Stamattina mi alzo, fresco, alle 7:17. Non penso che a dirigermi in cucina, in testa un desiderio. Arrunchio in fretta una tovaglia, la dispongo sul tavolo: latte, due fette biscottate con crema Pan di Stelle, quattro gocciole Paresi extradark. Malauguratamente, mi viene la felice idea di sollevare alta la tovaglia per meglio sistemarla, come fosse stato un vassoio, e combino un lacio. Provvedo a rassettare il tutto, scomposto e pericolante, e a passar di straccio il pavimento. E a rimettere il latte sul fornello. Intanto penso a Petunia Ollister, intensamente. E al libro che ha fatto perdere l’equilibrio alla tovaglia. S’era nascosto sotto e non era picciol cosa convincerlo a venir fuori. Ecco il caso di un oggetto, soggetto alla moda, dannifico e che la moda spernacchia.
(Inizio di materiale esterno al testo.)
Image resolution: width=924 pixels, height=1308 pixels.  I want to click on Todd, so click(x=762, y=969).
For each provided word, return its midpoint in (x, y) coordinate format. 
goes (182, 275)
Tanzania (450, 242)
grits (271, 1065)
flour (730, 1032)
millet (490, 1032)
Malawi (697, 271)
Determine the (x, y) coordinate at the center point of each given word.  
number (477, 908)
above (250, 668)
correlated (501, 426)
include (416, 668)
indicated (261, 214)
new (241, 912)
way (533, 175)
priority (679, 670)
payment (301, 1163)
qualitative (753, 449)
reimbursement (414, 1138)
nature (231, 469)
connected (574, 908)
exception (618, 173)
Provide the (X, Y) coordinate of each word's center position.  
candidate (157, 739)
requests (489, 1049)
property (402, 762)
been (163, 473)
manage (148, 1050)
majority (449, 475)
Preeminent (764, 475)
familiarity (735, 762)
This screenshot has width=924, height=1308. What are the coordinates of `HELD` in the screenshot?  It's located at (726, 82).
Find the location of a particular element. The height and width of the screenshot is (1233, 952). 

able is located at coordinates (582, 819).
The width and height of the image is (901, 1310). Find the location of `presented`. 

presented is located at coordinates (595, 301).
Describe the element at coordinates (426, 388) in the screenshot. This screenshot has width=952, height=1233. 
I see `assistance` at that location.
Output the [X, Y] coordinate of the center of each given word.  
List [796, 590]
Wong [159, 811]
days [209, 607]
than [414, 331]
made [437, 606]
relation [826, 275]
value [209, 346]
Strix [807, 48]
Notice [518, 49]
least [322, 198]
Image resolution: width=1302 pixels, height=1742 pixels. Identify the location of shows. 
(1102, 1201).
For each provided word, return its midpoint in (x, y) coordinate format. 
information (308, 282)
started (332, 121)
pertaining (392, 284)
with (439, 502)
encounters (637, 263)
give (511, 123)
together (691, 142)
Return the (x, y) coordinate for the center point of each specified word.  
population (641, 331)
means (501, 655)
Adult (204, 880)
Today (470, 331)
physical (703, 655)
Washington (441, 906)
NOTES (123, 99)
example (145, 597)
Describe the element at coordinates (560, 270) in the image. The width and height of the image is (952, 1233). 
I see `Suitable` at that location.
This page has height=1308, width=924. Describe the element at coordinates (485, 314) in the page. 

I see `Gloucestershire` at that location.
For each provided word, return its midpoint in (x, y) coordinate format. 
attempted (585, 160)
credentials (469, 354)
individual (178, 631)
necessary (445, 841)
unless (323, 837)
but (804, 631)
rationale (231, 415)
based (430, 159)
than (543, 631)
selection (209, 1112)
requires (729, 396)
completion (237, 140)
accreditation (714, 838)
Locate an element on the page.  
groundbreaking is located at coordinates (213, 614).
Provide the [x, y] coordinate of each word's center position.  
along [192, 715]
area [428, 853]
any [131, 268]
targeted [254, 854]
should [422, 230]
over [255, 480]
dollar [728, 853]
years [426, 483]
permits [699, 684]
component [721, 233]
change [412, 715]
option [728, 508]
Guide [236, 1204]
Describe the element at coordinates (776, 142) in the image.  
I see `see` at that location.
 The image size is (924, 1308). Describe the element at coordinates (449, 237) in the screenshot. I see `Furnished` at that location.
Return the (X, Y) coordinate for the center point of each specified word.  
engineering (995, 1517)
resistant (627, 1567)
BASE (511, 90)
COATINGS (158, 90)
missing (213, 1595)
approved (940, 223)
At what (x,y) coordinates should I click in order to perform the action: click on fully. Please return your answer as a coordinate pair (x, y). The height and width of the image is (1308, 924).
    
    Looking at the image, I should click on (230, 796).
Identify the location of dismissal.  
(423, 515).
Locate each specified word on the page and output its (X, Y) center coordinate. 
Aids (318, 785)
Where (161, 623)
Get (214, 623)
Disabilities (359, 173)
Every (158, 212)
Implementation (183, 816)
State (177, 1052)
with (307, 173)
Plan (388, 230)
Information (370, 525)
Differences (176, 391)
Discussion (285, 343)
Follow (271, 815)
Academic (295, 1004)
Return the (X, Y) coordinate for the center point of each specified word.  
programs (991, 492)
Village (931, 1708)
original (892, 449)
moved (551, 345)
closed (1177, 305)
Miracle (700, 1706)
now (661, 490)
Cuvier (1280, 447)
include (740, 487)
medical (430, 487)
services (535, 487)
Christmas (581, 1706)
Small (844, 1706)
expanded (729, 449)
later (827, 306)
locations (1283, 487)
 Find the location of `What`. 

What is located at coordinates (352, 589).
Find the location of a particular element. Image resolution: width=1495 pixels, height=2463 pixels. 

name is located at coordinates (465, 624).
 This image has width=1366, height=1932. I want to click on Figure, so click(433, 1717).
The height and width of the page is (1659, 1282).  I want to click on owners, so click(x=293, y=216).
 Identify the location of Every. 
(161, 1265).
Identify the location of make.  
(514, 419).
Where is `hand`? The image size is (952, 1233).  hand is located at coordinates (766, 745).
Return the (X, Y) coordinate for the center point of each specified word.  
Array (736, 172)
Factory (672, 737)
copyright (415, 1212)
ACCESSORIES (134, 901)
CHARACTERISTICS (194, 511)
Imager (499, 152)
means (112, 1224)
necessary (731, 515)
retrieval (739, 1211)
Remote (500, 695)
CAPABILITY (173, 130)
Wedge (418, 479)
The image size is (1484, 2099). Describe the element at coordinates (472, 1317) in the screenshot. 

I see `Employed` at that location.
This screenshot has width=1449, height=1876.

Nato con la camicia – Angelo Rendo

Ma perché lei che lavoro faceva? Chi io, io sono nato con la camicia, la vede, e si prende il bavero e me lo mostra e tutta se la tasta, e non me la tolgo mai, la bacio di continuo. È un brav’uomo. Sono entrato nel mondo del lavoro grazie alla legge 285/77 nel 1979, quanti giovani entrammo in massa nella pubblica amministrazione in quella tornata! Dieci anni prima del previsto, poi, mi sono messo in pensione con la legge 104, la mia mamma era malata di Alzheimer, e io figlio unico. Stipendio regionale, e gran bella pensione, ho perso solo duecento euro, impiegato di terzo livello. Nel nostro piccolo museo eravamo in cinquanta circa. Dei dirigenti facevo la busta paga. Da tremare. Già tremavo per le mie, e ringraziavo la camicia.
La politica li usava come termiti, per mangiarsi lo Stato. Loro se la minavano, per lo più, spargendo seme velenoso sulle rovine.